Pike, Alexandra C.1,2; Board, R.2; Travers, E.2; Croal, M.2; Lam, Y.C.2; Valton, V.2; Robinson, O.J.2,3; Roiser, J. P.2
1Department of Psychology, Institute of Mental Health Research York, and York Biomedical Research Institute, University of York, York, YO10 5DD
2Neuroscience and Mental Health Group, Institute of Cognitive Neuroscience, University College London
3Department of Clinical, Educational and Health Psychology, University College London
Theory-driven computational psychiatry attempts to use cognitive models of computation to understand how mental health problems might relate to (or even be caused by) changes in cognitive processes such as learning and decision-making. The potential applications and relevance of this approach, however, is contingent on several assumptions, including that computational parameters are reliable over time, meaningful across task contexts, and relate to symptoms. We recruited a large online sample of participants (n=548) using Prolific, who completed seven mental health questionnaires and five tasks. An unselected subset was re-invited to complete the five tasks fourteen days later. Five models (including a null model, or model of no interest) were fit to each of these tasks. The parameters from the best-fitting models showed moderate to high levels of test-retest reliability (mean ICC=0.50, sd=0.15). Parameters that were theoretically or mathematically similar to each other were, however, generally not related, with relationships only found within the class of ‘inverse temperature’-like parameters (r values of 0.11 to 0.24), indicating that in general, our parameters do not generalise across task context. Finally, only parameters from two of the five tasks (four-armed bandit and cognitive effort) related to symptoms, and the relationships were modest (maximum r value -.12), indicating that perhaps computational parameters are less relevant to mental health symptoms than our theories suggest. To conclude, it seems that at least some of the assumptions we make when advocating for the use of computational models in psychiatry are not met. This is likely to limit the clinical and translational utility of this approach. We argue that researchers in the field should assess the psychometric properties of the tasks and models they use more closely, and these should be reported.
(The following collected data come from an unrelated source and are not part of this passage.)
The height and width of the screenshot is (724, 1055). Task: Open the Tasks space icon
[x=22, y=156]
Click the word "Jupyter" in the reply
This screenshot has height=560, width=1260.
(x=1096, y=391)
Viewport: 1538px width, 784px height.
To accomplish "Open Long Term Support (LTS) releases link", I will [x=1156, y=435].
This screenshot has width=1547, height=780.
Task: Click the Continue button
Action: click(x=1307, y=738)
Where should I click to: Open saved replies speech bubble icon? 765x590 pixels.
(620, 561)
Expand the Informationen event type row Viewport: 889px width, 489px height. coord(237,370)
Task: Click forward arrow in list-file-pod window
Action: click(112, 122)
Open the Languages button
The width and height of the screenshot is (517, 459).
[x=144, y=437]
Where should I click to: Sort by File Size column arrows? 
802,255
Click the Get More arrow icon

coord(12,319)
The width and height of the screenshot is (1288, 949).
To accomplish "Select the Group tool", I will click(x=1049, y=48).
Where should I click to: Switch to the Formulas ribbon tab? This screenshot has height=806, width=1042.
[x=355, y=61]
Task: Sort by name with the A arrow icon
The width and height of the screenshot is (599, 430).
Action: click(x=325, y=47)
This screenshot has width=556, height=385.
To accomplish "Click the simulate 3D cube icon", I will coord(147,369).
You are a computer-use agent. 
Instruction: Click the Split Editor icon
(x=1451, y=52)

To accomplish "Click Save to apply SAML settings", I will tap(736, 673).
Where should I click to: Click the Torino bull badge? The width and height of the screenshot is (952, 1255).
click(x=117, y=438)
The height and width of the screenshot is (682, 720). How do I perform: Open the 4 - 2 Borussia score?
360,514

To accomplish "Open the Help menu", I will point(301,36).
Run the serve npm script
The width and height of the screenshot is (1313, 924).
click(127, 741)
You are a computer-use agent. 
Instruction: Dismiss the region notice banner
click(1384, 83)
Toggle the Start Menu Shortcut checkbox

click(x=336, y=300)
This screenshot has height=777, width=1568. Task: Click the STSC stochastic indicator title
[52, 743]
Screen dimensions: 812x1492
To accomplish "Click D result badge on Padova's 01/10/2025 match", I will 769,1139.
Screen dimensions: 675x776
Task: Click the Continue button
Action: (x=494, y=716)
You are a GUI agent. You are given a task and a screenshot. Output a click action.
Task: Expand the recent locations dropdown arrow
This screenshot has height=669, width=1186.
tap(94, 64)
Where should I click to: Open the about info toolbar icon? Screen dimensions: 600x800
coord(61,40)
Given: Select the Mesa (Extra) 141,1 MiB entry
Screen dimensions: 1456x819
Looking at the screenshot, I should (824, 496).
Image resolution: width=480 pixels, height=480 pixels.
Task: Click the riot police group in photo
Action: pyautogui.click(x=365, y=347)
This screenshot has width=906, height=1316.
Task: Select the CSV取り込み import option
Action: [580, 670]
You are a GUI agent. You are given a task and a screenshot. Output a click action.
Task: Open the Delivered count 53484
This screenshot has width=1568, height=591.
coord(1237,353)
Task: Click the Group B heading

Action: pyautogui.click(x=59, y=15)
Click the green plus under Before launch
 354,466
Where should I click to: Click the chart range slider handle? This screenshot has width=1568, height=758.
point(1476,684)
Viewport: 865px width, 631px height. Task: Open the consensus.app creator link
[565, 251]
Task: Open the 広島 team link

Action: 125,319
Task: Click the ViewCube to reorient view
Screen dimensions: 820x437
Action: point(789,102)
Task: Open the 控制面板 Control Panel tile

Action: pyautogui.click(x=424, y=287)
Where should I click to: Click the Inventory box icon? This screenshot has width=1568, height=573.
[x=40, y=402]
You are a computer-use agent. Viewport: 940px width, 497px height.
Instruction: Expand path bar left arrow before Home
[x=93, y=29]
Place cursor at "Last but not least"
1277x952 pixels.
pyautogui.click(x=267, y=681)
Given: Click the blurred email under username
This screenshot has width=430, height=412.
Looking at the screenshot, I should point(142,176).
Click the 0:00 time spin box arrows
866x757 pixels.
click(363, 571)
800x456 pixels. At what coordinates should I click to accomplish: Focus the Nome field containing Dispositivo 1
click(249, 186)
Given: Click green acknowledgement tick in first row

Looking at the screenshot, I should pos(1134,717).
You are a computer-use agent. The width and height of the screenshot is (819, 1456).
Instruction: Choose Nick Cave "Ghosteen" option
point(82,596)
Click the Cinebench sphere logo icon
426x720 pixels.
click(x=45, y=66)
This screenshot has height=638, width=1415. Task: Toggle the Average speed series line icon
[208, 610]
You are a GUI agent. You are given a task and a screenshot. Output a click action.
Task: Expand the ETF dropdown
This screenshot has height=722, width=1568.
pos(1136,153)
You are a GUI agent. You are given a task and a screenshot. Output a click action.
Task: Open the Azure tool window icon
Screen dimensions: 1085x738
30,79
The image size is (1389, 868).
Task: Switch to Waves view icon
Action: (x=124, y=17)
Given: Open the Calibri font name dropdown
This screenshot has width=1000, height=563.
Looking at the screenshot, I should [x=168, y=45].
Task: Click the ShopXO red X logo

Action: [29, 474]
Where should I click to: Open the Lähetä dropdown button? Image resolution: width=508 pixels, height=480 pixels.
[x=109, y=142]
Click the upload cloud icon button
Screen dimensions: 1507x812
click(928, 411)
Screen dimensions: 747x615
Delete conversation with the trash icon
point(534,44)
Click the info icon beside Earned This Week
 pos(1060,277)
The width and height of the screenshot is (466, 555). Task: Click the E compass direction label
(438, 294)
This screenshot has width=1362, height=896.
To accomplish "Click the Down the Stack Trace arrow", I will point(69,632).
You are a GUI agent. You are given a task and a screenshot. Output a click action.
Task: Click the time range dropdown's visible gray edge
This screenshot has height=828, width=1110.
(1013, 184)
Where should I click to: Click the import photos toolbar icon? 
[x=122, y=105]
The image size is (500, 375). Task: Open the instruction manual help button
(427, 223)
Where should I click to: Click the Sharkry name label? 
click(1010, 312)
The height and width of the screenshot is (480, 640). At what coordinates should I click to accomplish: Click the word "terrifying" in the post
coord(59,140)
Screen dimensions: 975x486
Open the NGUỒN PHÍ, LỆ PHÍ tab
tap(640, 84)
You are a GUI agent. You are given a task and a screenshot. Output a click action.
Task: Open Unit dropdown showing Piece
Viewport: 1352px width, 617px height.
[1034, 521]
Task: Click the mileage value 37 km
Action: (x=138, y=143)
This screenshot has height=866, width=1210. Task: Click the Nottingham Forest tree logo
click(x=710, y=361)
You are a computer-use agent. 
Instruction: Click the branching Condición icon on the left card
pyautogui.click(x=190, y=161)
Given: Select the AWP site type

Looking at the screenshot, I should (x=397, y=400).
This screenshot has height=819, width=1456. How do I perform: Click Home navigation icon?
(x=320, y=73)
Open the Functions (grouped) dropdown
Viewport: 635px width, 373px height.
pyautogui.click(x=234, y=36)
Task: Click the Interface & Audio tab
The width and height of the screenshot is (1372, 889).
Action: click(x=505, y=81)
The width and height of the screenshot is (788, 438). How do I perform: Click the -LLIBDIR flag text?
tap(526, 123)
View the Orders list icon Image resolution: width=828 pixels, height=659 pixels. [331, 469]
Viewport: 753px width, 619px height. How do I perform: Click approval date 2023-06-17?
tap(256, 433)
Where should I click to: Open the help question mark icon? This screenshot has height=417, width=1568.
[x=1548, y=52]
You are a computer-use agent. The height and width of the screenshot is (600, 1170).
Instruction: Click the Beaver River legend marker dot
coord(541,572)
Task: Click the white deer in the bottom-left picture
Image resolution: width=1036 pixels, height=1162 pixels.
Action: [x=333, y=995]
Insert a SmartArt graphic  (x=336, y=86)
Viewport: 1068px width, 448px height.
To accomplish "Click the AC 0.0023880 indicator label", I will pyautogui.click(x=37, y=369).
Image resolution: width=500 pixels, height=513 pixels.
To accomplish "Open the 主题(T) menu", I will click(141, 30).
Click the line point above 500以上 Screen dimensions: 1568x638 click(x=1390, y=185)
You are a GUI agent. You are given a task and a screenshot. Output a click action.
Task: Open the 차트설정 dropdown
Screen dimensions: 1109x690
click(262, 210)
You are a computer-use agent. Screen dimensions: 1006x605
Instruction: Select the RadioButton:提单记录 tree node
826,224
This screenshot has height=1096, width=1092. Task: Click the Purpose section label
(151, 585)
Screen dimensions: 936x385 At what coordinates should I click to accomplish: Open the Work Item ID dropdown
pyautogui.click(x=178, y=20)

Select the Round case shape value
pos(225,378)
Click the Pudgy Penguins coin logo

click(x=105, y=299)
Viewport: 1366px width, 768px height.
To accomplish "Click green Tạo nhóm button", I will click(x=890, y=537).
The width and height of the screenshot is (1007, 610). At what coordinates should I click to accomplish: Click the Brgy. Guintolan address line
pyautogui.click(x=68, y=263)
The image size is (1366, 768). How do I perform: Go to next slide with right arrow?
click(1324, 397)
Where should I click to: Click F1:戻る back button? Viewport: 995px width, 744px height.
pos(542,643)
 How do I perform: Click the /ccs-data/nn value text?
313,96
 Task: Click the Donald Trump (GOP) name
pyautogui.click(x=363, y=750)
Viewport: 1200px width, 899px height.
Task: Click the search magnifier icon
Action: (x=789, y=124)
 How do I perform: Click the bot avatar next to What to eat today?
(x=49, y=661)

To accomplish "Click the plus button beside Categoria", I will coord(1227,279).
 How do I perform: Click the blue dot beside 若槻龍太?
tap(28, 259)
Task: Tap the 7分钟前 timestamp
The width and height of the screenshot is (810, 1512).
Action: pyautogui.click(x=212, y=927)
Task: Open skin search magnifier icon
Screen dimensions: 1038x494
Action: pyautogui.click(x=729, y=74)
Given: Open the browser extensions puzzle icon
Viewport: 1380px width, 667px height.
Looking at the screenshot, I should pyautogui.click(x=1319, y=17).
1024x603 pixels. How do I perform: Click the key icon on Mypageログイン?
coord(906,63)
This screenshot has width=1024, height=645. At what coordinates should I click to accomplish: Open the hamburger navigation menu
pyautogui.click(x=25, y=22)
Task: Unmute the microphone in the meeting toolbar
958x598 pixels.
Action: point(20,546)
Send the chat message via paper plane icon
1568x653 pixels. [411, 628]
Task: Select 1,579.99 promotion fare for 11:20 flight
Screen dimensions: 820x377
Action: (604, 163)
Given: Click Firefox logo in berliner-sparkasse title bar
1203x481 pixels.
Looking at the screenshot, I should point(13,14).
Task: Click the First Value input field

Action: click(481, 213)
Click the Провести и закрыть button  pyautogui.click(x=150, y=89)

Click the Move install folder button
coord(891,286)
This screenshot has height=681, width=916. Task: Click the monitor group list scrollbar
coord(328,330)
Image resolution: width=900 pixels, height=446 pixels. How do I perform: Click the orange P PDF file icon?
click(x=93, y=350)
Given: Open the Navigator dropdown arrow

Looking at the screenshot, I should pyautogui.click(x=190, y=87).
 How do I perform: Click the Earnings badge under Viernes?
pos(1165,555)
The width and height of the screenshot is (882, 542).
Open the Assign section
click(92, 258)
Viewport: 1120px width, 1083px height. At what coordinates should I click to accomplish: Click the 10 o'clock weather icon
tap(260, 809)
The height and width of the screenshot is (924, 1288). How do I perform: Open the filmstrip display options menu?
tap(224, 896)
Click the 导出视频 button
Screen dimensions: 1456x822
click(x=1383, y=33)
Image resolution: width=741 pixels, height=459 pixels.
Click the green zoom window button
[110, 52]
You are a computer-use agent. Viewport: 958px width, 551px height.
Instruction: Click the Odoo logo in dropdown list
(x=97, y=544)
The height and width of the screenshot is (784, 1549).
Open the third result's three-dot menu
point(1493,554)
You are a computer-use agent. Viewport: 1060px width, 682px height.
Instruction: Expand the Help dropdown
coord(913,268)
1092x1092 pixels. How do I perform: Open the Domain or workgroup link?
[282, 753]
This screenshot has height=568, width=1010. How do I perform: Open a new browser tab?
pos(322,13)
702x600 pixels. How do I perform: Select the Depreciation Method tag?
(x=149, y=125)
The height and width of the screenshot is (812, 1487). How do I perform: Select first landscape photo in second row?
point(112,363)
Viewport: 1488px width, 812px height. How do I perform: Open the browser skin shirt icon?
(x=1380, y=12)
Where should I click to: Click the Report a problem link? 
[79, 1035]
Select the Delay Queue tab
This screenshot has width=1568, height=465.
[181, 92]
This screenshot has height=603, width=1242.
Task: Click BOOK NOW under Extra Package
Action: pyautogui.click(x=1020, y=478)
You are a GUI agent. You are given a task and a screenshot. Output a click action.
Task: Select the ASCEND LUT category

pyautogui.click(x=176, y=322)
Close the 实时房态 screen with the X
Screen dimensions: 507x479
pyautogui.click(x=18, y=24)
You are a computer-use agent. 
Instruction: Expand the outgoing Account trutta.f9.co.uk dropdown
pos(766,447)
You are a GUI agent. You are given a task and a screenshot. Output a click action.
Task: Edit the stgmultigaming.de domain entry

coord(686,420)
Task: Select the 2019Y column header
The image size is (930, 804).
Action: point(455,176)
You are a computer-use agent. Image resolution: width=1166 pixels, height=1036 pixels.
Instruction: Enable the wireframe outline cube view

March 27th, 2025. 9:30-11 am: Jill O'Reilly on "Defining the bounds of the hypothesis space for learning"
Reinforcement learning models describe how we learn associations between possible causes and outcomes in our environment. But in a rich environment, if we consider all possible cause-outcome parings, there is a combinatorial explosion of possible associations to learn. A longstanding problem, therefore, is how we determine which candidate causes are worth considering, and which outcomes can be predicted. These questions motivated the ‘attentional learning’ theories of Mackintosh and Pearce/Hall in the 1980s which have received relatively little attention compared to the contemporary Rescorla-Wagner model. In this talk I will present a modern Bayesian take on the attentional learning theories. I will introduce the idea of the hypothesis space, or set of causes and outcomes that are eligible for learning, as central to Bayesian models of learning. I will consider the consequences of expanding or collapsing this hypothesis space for learning in a Bayesian framework. I will argue that global features of the motivational environment, in particular the baseline reward rate, determine whether and when the hypothesis space should be expanded or reduced. I will describe experimental work demonstrating that changes in hypothesis space are indeed linked to global reward rate, resulting in qualitatively different forms of learning in ‘rising’ and ‘falling’ environments. I will also present work investigating the cognitive and neural mechanisms by which the expansion or contraction of the hypothesis space might be achieved.